REQUIRED WORK — Count the lines in the items below that contain the string "bottom", treating uppercase and lowercase as different. Give only the number.

+++

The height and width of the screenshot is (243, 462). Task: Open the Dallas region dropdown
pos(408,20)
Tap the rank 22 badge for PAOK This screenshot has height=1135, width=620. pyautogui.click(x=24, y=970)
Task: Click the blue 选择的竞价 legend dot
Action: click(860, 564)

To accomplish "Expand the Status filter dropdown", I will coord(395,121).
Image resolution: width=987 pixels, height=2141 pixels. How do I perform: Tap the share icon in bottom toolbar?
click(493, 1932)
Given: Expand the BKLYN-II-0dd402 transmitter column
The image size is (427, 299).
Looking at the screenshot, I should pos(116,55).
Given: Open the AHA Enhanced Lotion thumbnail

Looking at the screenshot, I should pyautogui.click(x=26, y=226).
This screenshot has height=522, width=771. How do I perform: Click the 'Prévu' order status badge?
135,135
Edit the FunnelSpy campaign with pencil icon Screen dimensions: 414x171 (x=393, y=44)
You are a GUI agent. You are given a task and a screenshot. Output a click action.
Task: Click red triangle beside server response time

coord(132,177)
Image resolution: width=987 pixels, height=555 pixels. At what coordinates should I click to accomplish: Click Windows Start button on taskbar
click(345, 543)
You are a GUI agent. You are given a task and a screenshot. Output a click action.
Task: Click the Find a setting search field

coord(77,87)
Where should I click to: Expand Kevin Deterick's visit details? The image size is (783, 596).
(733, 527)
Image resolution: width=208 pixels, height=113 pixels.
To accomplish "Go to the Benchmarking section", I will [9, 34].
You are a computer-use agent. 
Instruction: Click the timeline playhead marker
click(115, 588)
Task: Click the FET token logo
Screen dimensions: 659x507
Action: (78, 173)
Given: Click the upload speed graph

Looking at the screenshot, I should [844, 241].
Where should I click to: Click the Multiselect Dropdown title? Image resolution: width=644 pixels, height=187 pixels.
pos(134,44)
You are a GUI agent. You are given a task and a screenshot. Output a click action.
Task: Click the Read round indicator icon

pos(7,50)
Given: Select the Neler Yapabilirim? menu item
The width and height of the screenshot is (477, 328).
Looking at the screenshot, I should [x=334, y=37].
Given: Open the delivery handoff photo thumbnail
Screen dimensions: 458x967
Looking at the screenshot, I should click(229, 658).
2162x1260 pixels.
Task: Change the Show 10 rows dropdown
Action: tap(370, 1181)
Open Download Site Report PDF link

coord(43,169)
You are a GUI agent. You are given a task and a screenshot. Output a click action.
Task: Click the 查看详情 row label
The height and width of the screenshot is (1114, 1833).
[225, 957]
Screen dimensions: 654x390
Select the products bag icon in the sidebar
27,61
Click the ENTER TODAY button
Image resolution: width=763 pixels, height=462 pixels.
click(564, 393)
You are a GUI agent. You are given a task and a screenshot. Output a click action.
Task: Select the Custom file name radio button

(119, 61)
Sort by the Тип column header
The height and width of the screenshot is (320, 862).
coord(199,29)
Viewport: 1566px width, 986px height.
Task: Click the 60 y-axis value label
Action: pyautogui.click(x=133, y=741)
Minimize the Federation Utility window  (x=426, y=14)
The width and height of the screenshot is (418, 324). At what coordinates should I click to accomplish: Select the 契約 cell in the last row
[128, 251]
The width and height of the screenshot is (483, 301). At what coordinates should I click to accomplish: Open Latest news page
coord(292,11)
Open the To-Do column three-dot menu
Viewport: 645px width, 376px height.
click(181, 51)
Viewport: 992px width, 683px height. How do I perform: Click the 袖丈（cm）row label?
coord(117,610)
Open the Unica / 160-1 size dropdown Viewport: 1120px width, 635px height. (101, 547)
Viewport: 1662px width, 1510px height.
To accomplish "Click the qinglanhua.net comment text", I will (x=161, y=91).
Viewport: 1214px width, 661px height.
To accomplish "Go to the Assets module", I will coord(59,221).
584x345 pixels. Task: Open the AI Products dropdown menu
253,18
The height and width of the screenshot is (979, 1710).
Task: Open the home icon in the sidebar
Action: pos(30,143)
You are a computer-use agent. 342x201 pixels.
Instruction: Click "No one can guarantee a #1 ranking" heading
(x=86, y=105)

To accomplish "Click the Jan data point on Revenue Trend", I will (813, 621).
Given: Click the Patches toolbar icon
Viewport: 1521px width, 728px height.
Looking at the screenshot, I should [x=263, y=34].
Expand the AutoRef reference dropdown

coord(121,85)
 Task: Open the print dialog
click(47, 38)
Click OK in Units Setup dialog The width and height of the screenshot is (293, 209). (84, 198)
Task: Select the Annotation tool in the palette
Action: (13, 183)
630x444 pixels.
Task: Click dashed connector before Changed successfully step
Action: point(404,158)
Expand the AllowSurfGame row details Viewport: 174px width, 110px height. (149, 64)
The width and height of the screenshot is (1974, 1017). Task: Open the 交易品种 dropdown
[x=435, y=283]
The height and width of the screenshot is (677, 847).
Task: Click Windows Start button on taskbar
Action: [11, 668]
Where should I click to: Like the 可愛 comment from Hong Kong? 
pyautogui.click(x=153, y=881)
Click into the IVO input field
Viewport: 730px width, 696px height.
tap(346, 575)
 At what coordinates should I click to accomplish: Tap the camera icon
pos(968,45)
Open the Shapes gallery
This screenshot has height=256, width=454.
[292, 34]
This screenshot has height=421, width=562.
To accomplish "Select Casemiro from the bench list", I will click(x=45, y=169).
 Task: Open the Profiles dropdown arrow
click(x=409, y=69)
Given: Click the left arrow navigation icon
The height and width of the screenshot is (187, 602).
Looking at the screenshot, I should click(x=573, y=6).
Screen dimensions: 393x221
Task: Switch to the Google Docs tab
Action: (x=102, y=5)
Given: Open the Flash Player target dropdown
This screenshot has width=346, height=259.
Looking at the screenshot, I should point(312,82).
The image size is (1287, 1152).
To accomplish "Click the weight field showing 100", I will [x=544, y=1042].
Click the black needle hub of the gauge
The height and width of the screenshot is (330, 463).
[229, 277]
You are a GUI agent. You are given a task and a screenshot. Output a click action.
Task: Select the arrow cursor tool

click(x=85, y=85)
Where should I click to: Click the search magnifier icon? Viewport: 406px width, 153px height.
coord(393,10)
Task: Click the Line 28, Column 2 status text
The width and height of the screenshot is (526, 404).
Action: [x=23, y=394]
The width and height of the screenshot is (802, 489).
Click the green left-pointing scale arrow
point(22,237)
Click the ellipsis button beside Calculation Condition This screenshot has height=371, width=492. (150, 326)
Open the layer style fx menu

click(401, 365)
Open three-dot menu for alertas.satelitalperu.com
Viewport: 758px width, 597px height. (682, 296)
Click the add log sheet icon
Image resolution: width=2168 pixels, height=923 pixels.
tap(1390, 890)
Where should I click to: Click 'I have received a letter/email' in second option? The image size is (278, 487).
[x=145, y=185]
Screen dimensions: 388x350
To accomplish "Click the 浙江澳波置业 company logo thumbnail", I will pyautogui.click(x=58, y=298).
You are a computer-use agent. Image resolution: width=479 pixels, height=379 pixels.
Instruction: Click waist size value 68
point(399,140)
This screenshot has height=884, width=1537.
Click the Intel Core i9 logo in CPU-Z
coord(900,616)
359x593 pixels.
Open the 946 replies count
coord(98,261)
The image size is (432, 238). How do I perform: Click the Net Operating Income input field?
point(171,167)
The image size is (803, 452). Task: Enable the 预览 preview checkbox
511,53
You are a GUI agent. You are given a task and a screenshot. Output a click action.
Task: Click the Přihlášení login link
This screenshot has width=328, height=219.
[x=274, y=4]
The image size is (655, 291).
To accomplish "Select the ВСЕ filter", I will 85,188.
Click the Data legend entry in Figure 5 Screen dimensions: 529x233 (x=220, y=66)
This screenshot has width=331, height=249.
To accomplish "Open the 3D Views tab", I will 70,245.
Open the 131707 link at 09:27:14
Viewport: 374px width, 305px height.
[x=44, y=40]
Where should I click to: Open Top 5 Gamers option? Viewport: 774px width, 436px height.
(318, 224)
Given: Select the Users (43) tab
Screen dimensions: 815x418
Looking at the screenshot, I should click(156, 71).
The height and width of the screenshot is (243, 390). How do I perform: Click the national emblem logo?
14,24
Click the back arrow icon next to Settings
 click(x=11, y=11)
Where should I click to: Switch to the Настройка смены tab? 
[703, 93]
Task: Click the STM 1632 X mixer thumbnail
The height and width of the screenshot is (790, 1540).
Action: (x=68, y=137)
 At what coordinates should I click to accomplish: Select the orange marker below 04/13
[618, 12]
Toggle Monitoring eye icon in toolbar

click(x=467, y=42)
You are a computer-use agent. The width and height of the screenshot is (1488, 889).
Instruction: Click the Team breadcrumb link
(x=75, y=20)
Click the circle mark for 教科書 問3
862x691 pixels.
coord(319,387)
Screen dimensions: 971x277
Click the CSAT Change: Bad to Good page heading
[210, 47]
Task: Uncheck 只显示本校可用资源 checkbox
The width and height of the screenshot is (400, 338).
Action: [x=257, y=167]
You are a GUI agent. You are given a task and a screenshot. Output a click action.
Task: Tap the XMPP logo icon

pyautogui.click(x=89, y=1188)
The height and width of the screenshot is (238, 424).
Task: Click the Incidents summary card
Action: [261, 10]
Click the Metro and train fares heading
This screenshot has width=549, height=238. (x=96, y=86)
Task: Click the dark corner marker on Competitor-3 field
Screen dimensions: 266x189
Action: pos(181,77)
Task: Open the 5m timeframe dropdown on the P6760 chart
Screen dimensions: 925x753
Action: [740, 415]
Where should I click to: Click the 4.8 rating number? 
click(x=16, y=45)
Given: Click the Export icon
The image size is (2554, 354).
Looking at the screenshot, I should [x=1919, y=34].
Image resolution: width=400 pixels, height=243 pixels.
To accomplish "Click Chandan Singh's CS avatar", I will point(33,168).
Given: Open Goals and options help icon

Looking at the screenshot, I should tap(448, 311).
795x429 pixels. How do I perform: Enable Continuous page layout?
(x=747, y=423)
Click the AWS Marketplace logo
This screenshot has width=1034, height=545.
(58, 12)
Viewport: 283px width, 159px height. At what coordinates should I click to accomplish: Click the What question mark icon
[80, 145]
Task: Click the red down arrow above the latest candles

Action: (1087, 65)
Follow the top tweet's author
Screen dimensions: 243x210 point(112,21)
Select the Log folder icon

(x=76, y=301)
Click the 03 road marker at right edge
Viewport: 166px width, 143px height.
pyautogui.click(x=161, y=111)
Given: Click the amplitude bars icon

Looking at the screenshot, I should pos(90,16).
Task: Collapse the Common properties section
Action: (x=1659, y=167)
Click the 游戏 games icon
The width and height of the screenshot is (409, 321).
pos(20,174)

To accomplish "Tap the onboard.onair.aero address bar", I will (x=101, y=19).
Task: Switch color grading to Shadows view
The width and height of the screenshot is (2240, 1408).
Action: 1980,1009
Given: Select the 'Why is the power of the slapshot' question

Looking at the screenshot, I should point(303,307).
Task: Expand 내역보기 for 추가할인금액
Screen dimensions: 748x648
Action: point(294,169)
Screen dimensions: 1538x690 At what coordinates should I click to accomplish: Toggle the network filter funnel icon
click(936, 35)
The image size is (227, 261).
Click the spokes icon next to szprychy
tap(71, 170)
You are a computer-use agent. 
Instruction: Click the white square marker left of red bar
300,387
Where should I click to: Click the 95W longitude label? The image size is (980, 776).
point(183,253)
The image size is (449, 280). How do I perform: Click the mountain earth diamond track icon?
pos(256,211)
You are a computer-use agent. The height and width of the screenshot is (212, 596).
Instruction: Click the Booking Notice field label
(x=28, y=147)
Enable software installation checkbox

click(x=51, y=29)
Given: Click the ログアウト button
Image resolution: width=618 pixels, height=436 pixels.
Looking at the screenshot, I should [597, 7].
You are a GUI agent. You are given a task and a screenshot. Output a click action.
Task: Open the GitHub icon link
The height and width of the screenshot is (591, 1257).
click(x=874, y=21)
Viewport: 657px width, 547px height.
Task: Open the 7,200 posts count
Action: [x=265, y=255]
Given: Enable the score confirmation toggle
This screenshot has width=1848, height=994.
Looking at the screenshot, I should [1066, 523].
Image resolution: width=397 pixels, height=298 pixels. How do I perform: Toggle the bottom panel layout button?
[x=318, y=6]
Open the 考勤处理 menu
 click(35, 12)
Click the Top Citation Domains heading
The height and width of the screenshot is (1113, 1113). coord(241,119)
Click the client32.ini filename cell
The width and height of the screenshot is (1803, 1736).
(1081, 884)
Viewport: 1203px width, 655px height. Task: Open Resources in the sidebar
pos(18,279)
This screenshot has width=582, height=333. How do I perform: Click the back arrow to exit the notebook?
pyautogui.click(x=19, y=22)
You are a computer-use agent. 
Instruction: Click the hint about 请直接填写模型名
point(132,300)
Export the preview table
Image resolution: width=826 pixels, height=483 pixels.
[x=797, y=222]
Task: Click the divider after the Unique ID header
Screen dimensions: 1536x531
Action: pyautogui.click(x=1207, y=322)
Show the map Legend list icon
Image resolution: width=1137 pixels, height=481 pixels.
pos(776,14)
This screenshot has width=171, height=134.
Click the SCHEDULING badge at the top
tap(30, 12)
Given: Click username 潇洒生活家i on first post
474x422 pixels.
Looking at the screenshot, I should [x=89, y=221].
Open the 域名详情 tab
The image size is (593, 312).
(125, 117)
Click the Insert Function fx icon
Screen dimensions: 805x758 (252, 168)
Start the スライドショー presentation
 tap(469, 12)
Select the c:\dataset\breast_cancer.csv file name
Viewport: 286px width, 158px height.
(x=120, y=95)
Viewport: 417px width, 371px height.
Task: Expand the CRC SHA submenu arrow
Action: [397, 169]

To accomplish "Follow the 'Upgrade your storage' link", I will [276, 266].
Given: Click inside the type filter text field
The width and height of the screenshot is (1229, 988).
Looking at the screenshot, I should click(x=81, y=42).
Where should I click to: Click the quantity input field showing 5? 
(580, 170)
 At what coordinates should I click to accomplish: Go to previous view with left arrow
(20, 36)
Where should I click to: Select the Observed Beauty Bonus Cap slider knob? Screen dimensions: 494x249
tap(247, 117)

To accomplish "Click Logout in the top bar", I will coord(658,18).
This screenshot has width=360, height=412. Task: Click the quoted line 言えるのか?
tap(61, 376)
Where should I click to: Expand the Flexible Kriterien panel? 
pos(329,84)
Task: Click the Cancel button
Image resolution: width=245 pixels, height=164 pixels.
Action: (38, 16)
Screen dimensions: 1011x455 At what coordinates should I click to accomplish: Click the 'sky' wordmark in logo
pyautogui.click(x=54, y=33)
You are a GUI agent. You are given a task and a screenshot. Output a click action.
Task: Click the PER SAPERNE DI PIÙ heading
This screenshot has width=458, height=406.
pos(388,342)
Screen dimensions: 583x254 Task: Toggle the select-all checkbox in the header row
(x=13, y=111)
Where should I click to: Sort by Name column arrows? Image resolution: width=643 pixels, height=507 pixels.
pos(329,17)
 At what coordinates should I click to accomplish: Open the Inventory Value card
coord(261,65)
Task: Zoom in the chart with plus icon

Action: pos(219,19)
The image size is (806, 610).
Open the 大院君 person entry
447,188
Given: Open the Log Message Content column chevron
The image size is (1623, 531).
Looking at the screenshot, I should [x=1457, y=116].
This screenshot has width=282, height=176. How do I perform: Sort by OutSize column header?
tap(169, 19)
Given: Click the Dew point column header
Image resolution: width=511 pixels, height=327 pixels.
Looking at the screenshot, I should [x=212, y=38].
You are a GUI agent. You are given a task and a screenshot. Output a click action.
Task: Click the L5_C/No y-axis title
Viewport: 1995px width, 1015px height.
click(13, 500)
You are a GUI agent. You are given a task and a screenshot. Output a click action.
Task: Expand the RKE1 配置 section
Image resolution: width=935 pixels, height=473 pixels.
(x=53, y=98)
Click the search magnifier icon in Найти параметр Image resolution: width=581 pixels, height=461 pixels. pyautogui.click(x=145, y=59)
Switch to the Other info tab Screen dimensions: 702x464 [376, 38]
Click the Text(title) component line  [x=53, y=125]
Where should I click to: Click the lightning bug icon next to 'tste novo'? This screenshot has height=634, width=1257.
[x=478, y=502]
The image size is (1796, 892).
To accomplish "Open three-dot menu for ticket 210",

+++

EXERCISE RESULT — 2